Problem: Rewrite the entries starting with the line with "The image size is (318, 136)." and going on through the line with "pos(29,871)", putting "Order" in place of "Sort" and keeping everything else the same. Leave the pictures out of your answer.

Records from a collection:
============================================================

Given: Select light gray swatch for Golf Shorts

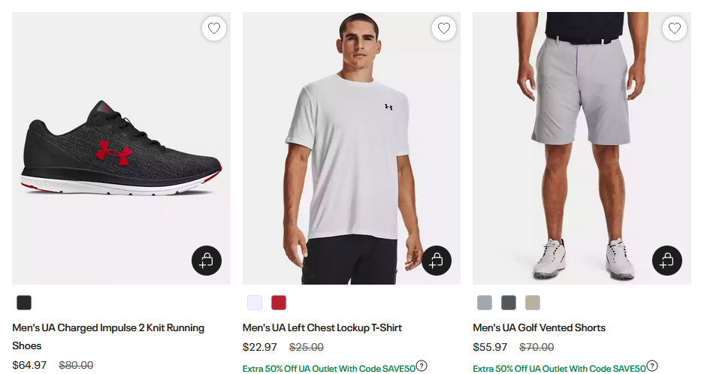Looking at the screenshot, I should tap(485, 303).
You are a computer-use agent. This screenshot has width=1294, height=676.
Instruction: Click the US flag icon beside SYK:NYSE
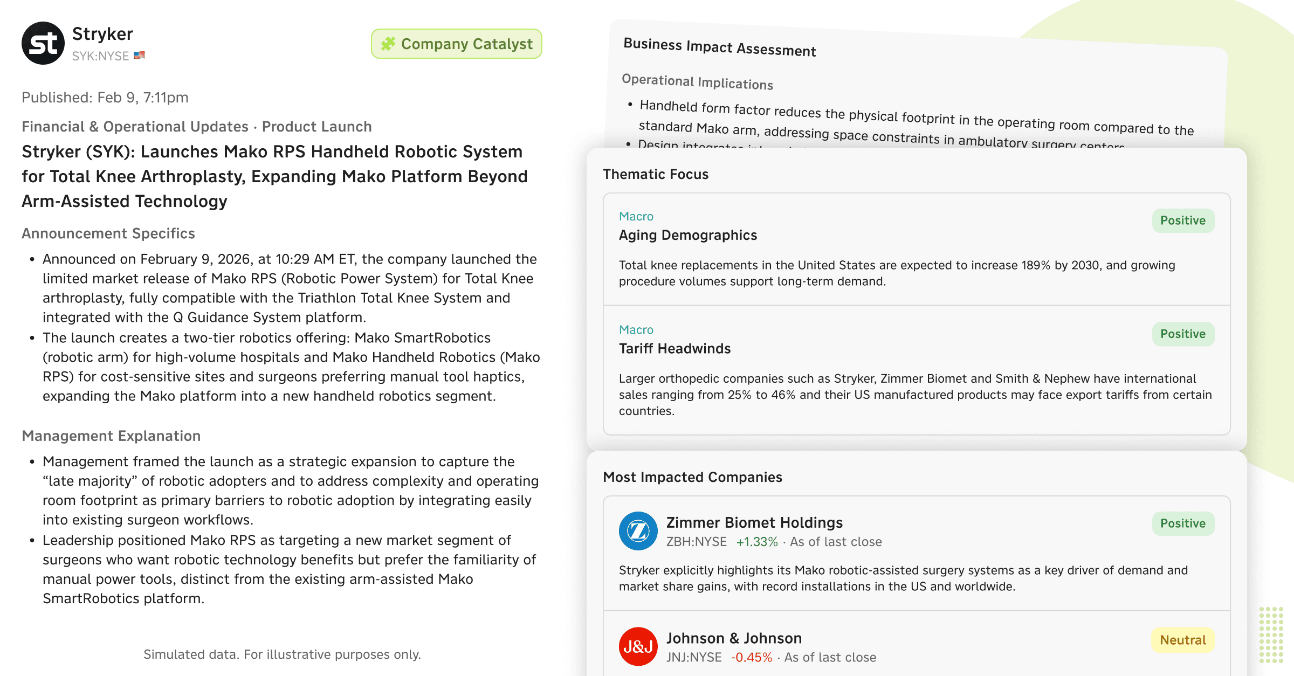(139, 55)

============================================================

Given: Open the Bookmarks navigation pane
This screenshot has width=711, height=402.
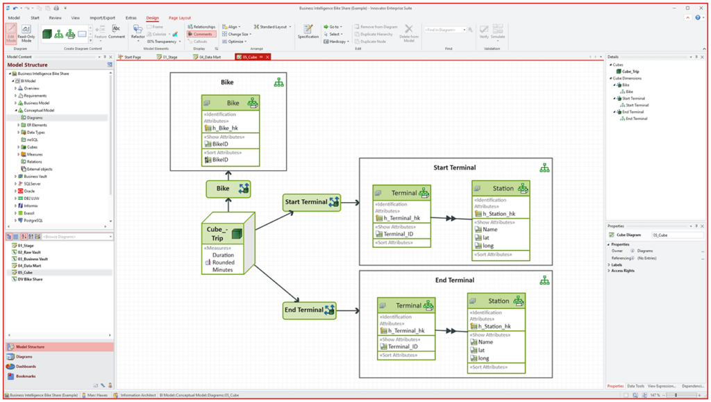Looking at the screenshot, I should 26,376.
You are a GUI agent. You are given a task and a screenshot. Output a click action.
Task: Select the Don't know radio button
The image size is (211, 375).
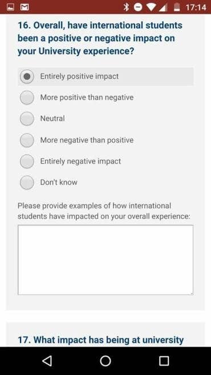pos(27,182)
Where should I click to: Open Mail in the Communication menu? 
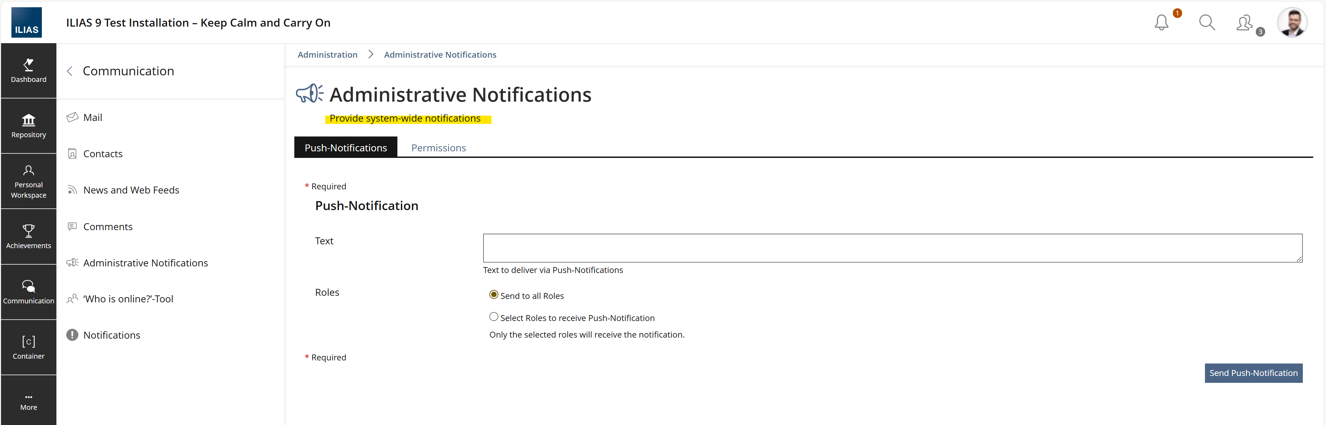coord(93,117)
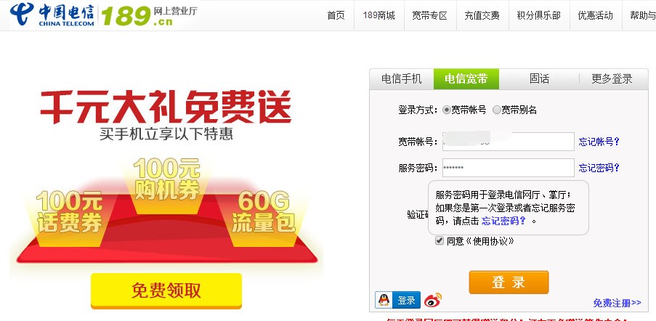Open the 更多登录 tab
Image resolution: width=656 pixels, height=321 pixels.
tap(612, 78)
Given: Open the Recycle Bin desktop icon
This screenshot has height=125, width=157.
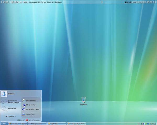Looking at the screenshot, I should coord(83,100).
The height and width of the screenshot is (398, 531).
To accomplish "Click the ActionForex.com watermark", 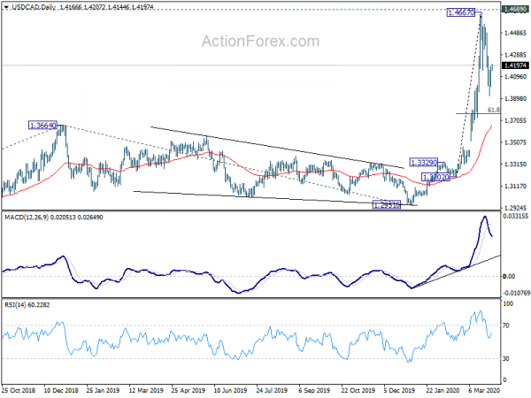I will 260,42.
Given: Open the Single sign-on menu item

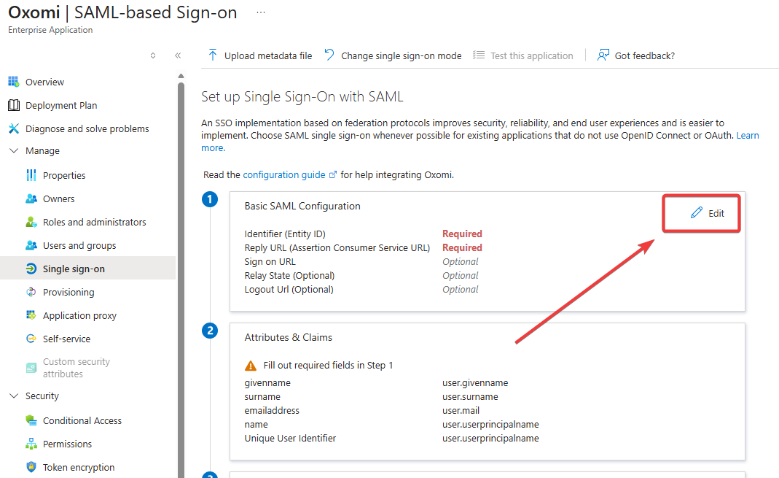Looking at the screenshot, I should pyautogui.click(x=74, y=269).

============================================================

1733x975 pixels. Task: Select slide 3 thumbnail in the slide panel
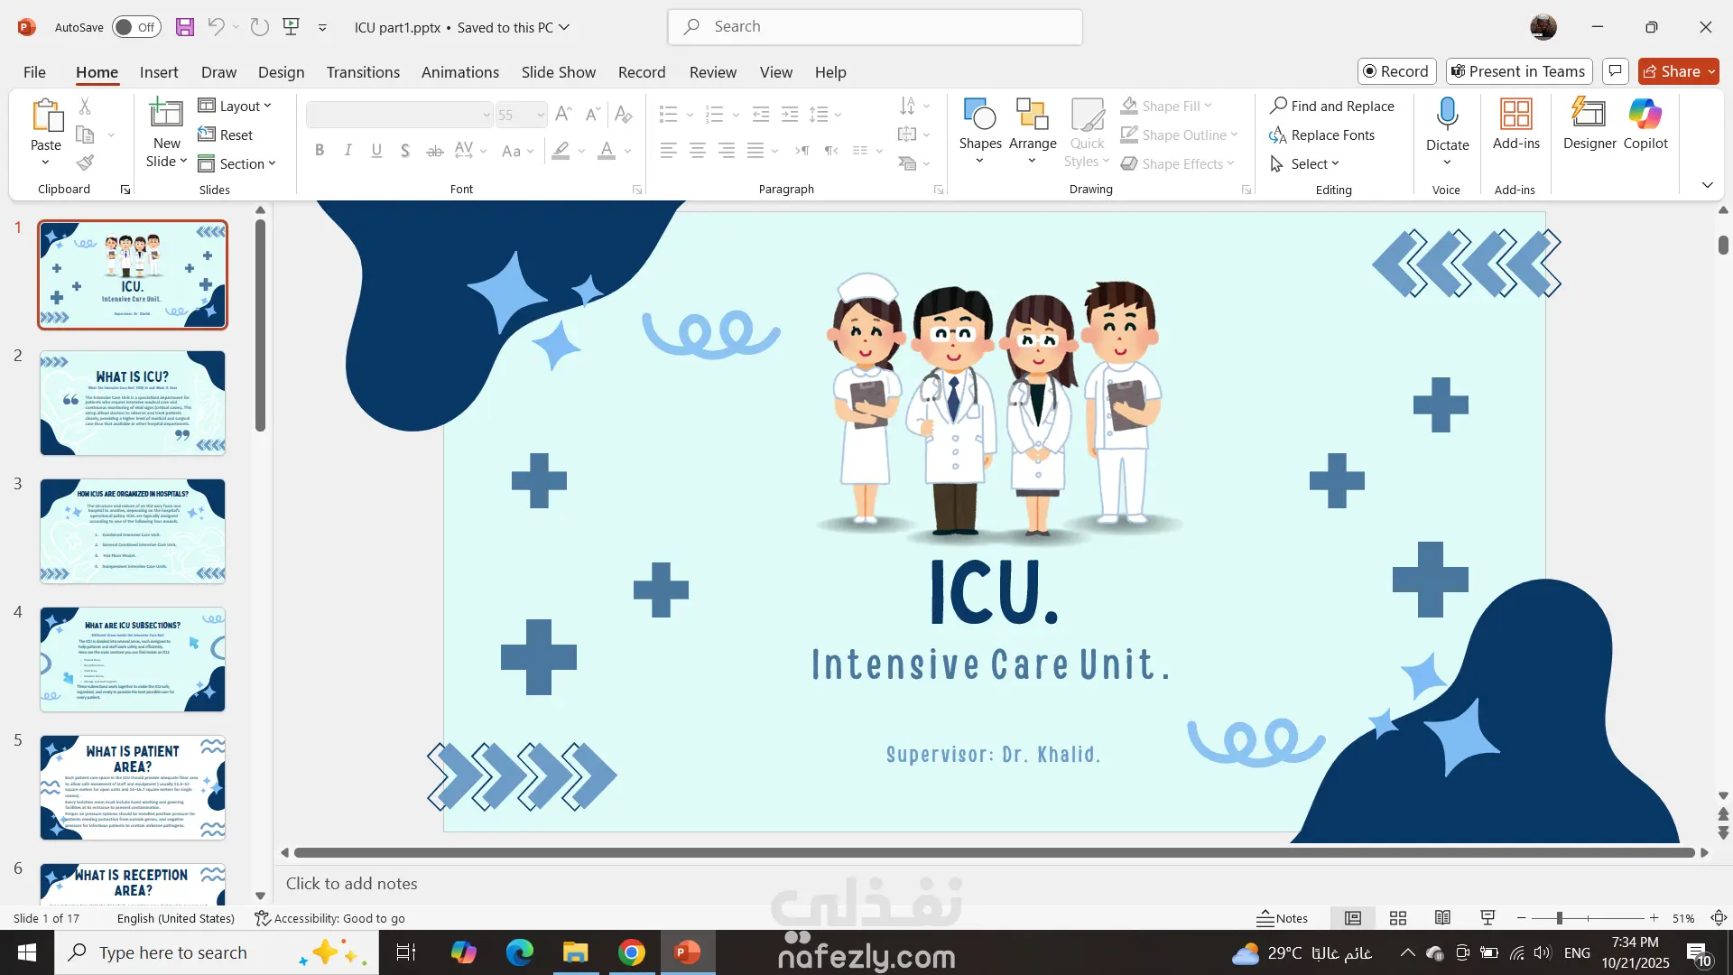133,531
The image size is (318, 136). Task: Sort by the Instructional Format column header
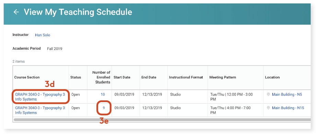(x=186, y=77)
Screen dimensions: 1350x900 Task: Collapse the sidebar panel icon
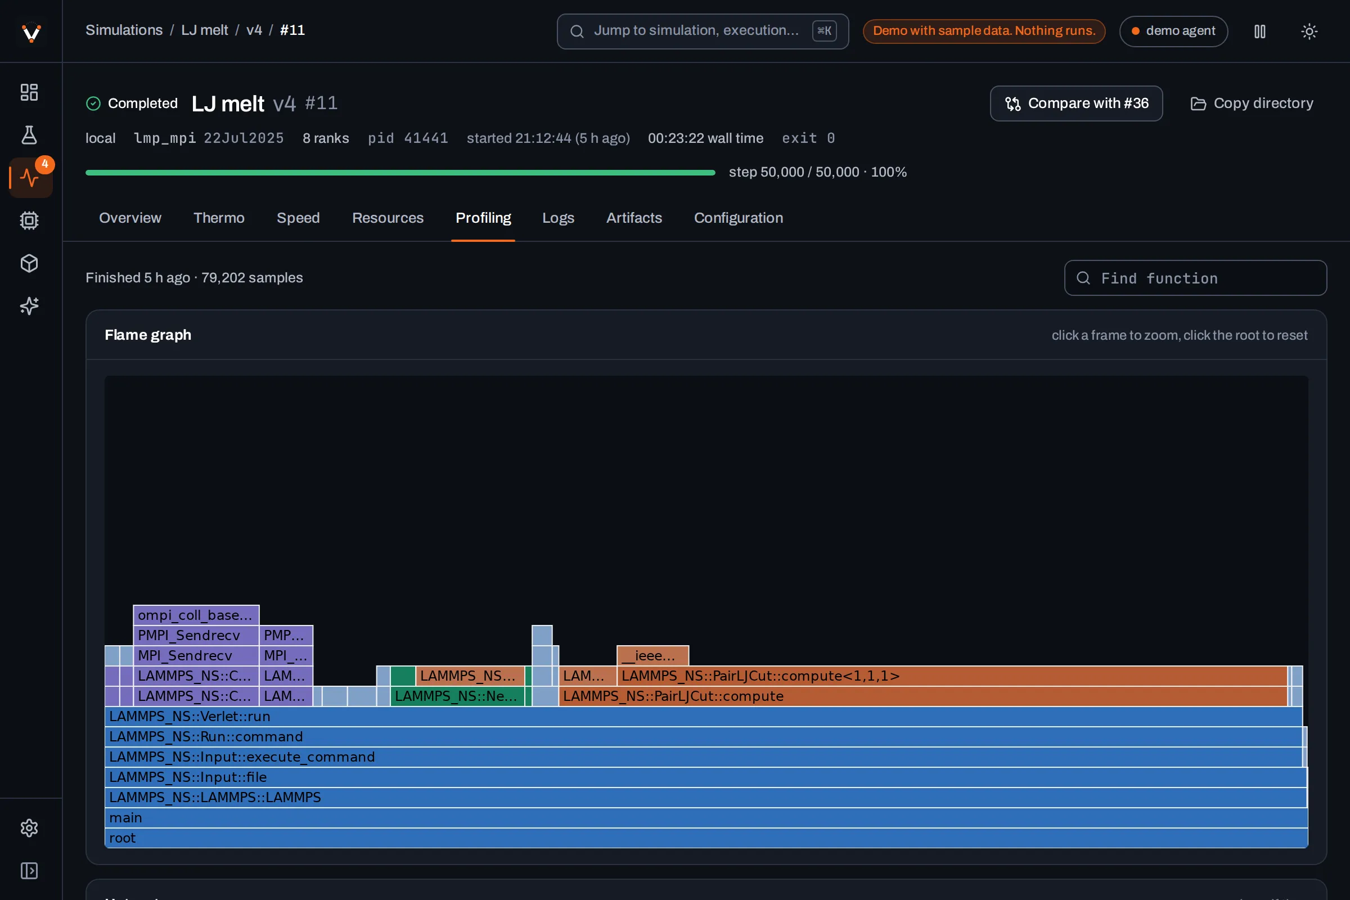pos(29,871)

============================================================

Result:
The image size is (318, 136). Task: Order by the Instructional Format column header
(x=186, y=77)
Screen dimensions: 1350x900 Task: Collapse the sidebar panel icon
pos(29,871)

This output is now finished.